# What needs to be done
Every line below between the line holding "616x414 pixels." and the line holding "This screenshot has height=716, width=1568.", inclusive, should be repeated exactly, and all other lines omitted.

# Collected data
*** Begin section ***

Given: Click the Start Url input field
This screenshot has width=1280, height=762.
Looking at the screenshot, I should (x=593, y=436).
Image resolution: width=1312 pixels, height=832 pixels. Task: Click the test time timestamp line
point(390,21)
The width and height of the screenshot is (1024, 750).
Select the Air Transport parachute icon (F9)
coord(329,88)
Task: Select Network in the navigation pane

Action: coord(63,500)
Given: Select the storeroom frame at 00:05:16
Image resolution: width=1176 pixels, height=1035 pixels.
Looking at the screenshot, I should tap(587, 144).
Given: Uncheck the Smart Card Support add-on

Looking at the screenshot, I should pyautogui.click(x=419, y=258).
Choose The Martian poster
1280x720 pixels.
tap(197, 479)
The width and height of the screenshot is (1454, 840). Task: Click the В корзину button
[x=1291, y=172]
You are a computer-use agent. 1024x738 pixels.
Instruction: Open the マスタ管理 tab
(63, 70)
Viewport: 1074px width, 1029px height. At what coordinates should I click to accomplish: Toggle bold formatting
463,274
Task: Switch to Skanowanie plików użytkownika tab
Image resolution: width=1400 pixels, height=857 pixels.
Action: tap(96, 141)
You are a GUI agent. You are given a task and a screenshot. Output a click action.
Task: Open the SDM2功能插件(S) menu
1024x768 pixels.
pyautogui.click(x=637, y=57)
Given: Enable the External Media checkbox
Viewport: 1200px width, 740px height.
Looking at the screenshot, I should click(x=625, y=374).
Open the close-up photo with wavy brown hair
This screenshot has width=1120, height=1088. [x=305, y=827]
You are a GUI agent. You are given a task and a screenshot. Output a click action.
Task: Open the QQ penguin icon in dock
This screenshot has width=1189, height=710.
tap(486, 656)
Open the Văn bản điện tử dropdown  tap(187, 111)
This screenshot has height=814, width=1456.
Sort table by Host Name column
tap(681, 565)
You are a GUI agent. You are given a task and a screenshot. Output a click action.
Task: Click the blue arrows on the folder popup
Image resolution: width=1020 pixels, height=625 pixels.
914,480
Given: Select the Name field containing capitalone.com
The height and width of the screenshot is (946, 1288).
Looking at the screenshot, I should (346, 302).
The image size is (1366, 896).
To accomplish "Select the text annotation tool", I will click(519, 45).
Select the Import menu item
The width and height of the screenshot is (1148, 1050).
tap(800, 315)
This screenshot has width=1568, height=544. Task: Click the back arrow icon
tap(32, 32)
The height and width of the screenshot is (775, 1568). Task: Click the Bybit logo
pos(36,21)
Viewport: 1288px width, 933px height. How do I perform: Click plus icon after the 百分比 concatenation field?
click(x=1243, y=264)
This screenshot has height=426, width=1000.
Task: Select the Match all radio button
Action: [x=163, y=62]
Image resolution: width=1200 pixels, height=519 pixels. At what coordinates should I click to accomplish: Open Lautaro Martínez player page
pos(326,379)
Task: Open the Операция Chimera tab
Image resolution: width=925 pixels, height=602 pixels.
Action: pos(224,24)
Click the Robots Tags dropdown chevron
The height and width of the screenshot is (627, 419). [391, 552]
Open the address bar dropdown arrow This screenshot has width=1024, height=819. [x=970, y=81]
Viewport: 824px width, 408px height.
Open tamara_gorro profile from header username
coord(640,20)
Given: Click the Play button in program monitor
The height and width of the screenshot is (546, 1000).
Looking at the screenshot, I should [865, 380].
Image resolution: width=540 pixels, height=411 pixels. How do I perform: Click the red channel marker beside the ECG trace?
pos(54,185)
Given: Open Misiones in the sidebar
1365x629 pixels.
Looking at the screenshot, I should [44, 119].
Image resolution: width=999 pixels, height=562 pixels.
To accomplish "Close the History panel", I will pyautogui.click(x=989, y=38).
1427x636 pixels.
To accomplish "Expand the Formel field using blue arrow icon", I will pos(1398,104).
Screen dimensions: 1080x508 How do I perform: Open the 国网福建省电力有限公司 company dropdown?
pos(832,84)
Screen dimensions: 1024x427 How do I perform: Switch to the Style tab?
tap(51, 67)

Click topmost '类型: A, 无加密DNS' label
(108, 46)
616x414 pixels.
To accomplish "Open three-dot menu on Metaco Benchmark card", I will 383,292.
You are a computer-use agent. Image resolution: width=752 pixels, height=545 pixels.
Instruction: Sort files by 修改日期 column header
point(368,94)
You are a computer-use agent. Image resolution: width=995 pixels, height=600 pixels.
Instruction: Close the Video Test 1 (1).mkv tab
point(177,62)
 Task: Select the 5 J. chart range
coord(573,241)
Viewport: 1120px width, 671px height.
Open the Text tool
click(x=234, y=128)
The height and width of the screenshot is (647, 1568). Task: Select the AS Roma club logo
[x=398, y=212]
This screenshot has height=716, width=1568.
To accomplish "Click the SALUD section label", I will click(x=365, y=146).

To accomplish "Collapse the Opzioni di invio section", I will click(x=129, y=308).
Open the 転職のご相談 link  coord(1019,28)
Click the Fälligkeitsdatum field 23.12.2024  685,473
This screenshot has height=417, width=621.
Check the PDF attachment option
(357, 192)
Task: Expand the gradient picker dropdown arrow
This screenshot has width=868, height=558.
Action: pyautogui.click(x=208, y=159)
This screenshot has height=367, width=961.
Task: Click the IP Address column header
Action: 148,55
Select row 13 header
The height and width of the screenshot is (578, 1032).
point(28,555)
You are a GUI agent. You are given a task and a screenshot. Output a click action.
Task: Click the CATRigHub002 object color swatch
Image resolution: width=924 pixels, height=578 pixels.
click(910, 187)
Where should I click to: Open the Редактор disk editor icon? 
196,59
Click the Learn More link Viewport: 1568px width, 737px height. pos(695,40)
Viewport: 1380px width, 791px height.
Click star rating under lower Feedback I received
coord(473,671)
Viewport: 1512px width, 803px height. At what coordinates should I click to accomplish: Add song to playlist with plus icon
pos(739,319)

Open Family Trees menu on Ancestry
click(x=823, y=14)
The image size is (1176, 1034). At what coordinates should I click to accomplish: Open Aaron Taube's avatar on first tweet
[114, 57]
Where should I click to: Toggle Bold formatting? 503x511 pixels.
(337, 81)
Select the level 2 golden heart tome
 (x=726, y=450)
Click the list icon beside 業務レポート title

*** End section ***

# Written reply
616x414 pixels.
To accomplish "Open three-dot menu on Metaco Benchmark card", I will 383,292.
You are a computer-use agent. Image resolution: width=752 pixels, height=545 pixels.
Instruction: Sort files by 修改日期 column header
point(368,94)
You are a computer-use agent. Image resolution: width=995 pixels, height=600 pixels.
Instruction: Close the Video Test 1 (1).mkv tab
point(177,62)
 Task: Select the 5 J. chart range
coord(573,241)
Viewport: 1120px width, 671px height.
Open the Text tool
click(x=234, y=128)
The height and width of the screenshot is (647, 1568). Task: Select the AS Roma club logo
[x=398, y=212]
This screenshot has height=716, width=1568.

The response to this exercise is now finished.